To get to Antelope Canyon from Kingman, take I-40 E toward Flagstaff. Travel for 147 miles and take Exit 201 and get onto US 89 N. From there, you will travel approximately 120 miles where you’ll want to turn right onto AZ 98 E. Drive on for another 4.5 miles to reach Antelope Canyon. The park entrance lies just off Hwy 98 where many of the official tours begin. Be sure to arrive early and know what items are and aren’t allowed in the park.


Do you need a permit to visit Antelope Canyon?

Yes, but the permit costs are usually factored into official tour pricing.

What items are prohibited in Antelope Canyon?
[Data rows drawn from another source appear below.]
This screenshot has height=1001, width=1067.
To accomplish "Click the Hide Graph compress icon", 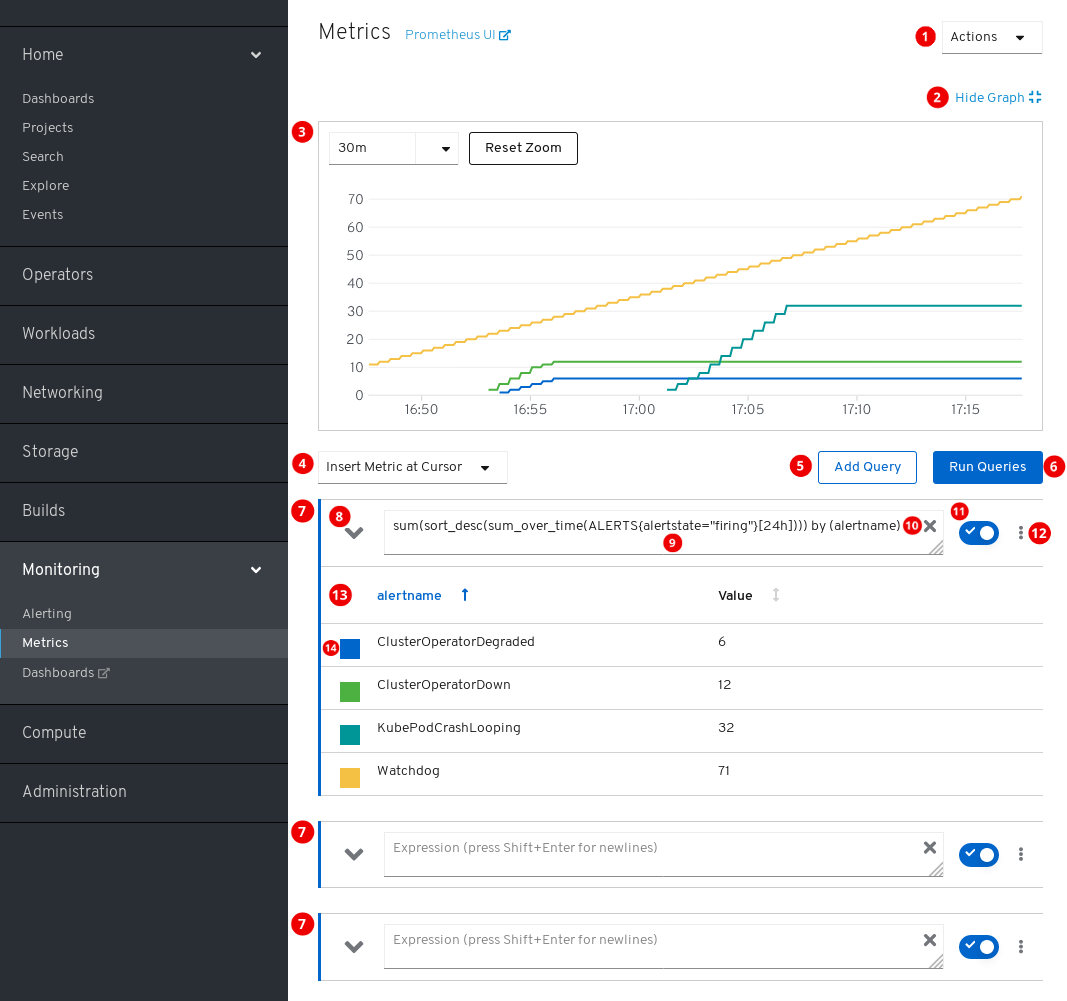I will click(x=1035, y=97).
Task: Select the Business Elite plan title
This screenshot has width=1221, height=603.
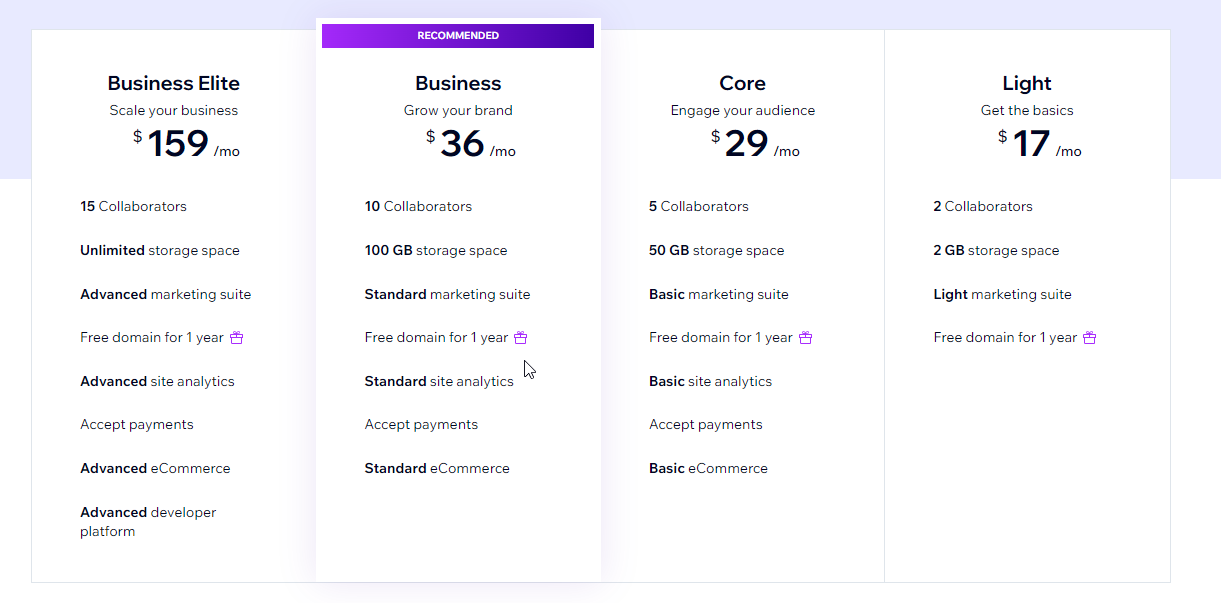Action: pos(174,83)
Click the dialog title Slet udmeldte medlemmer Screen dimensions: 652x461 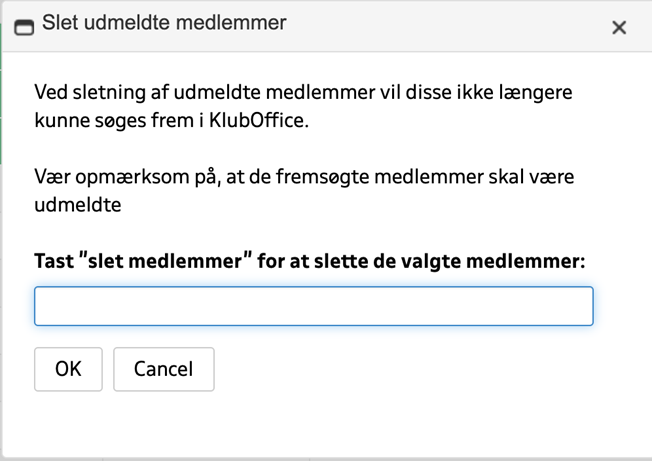(x=164, y=22)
Food and drink, other than water, are not allowed in the canyon. Do not bring selfie sticks or tripods unless you have specifically booked one of the photography tours. Also, leave bags, fanny packs, and purses at home or in your locked vehicle as they are not allowed on the tour.

When is the best time to go to Antelope Canyon?

While it is open year-round, the best photo ops best present themselves between March and October. Keep in mind the crowds will also be making their appearances at that time, so the “perfect shot” may elude you. Crowds and costs are lower in the off-season, which extends from November through February. Plan ahead to avoid intermittent closures during monsoon season, which occurs between June and September.

So, if you want a vacation experience where the odds of a good time are in your favor, you don’t need Lady Luck. Just head to Arizona and the Zuni RV Village and Campground for a comfortable stay and a day trip to Antelope Canyon. With a visit to Arizona’s beautiful slot canyon, the house doesn’t always win…you do.